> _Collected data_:
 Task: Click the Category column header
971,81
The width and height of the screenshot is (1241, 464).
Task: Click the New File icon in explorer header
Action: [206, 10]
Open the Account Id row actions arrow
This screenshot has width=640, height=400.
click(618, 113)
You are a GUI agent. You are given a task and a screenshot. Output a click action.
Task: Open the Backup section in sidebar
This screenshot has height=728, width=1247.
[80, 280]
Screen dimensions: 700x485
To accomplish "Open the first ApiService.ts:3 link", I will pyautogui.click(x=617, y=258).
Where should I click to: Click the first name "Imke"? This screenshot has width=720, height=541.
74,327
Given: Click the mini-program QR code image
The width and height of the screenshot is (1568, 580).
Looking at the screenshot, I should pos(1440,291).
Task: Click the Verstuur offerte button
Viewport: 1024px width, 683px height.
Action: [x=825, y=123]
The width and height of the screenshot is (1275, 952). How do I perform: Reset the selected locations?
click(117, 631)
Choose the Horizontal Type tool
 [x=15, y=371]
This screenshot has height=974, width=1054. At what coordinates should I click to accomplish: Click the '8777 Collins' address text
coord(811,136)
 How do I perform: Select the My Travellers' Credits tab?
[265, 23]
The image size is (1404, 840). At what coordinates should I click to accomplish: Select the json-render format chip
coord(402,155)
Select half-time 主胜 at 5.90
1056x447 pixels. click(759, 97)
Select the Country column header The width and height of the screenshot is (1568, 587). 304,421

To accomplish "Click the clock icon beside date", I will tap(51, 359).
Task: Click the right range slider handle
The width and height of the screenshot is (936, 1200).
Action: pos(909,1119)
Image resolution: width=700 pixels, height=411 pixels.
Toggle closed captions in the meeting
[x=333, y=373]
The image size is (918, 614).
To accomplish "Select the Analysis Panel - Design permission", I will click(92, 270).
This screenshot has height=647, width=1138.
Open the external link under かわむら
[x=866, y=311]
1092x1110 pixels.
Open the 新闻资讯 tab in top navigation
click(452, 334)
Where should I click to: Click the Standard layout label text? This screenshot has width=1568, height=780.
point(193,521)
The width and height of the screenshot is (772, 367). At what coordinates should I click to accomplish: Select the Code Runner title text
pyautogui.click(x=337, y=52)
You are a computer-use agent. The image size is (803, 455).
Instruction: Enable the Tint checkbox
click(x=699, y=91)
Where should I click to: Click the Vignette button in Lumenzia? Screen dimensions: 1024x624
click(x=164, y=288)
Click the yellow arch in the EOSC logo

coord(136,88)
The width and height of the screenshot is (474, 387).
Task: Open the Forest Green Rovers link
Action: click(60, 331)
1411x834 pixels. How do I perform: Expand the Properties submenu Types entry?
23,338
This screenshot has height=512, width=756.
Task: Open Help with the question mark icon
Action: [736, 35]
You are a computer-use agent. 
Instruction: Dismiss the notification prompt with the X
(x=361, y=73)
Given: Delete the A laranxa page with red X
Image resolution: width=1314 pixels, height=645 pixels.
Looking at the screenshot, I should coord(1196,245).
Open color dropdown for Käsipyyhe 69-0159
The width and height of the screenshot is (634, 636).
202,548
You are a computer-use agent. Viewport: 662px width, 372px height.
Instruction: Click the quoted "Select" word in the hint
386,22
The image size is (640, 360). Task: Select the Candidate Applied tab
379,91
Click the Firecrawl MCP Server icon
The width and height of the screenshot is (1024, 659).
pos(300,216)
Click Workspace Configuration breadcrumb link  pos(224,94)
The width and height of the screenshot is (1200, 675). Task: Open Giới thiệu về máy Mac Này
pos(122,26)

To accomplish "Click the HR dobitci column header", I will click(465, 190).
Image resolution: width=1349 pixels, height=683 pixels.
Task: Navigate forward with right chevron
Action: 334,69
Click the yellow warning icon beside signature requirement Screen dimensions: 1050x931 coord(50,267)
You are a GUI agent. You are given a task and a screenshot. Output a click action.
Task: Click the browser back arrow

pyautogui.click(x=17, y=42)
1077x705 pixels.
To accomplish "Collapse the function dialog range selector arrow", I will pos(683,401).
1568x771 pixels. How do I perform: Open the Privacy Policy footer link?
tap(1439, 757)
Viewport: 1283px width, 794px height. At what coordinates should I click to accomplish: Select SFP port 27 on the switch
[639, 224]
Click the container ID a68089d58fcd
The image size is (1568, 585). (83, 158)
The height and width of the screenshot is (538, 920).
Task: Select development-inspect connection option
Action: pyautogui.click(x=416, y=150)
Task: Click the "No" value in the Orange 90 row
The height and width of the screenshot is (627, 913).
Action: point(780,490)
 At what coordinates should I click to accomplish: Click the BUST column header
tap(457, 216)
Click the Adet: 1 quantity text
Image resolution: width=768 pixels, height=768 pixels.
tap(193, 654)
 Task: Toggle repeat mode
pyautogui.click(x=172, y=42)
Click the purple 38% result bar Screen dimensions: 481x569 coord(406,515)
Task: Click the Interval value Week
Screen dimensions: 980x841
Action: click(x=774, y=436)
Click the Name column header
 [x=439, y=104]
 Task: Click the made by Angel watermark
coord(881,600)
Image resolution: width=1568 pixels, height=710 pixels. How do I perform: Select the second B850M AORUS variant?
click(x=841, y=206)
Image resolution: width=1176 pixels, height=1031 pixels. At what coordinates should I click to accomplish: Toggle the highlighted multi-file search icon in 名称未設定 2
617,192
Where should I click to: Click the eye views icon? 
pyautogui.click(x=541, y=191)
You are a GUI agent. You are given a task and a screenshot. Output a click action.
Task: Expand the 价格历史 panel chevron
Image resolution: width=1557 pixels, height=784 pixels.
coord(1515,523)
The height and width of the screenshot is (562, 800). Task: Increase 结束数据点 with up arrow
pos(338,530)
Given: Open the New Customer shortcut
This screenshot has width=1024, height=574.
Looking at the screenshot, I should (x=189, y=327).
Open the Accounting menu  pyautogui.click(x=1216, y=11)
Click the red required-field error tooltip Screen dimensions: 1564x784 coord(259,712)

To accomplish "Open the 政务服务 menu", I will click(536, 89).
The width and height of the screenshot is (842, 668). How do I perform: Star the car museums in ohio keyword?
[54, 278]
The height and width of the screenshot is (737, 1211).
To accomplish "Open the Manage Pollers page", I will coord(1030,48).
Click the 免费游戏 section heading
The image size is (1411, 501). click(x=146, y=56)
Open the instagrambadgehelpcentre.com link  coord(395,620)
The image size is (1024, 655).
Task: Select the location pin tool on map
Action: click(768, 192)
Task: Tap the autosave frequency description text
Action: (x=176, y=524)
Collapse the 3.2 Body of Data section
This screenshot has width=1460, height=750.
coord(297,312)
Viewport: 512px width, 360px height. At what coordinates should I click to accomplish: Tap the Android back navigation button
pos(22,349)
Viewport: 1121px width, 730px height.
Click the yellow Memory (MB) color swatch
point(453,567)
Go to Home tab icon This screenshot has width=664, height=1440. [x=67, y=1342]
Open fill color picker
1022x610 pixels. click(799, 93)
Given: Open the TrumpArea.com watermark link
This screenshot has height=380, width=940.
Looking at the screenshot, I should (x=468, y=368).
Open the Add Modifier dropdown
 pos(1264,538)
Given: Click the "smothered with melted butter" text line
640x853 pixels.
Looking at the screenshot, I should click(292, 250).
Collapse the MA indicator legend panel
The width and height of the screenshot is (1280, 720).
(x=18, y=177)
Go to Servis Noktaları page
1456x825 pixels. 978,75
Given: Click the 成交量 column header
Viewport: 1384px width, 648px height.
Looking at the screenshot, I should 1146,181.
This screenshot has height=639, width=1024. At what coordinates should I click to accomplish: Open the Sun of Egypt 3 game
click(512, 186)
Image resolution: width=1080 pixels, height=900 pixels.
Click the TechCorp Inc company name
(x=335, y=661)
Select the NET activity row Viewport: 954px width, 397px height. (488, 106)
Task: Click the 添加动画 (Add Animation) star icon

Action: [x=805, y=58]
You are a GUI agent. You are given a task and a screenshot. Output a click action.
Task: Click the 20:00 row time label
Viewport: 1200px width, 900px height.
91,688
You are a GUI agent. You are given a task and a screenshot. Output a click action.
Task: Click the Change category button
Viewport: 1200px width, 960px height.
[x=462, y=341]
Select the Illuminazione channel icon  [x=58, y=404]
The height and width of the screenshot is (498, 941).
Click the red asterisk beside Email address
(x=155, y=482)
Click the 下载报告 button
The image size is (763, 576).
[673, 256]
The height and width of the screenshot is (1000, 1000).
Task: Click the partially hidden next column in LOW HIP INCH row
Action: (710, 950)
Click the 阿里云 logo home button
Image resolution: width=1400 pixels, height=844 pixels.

> _EXERCISE DETAILS_: Show each line in the data where the string "computer" appears.

> _RESULT OF THE EXERCISE_:
You are a computer-use agent. The image size is (803, 455).
You are a computer-use agent. 
You are a computer-use agent. Viewport: 662px width, 372px height.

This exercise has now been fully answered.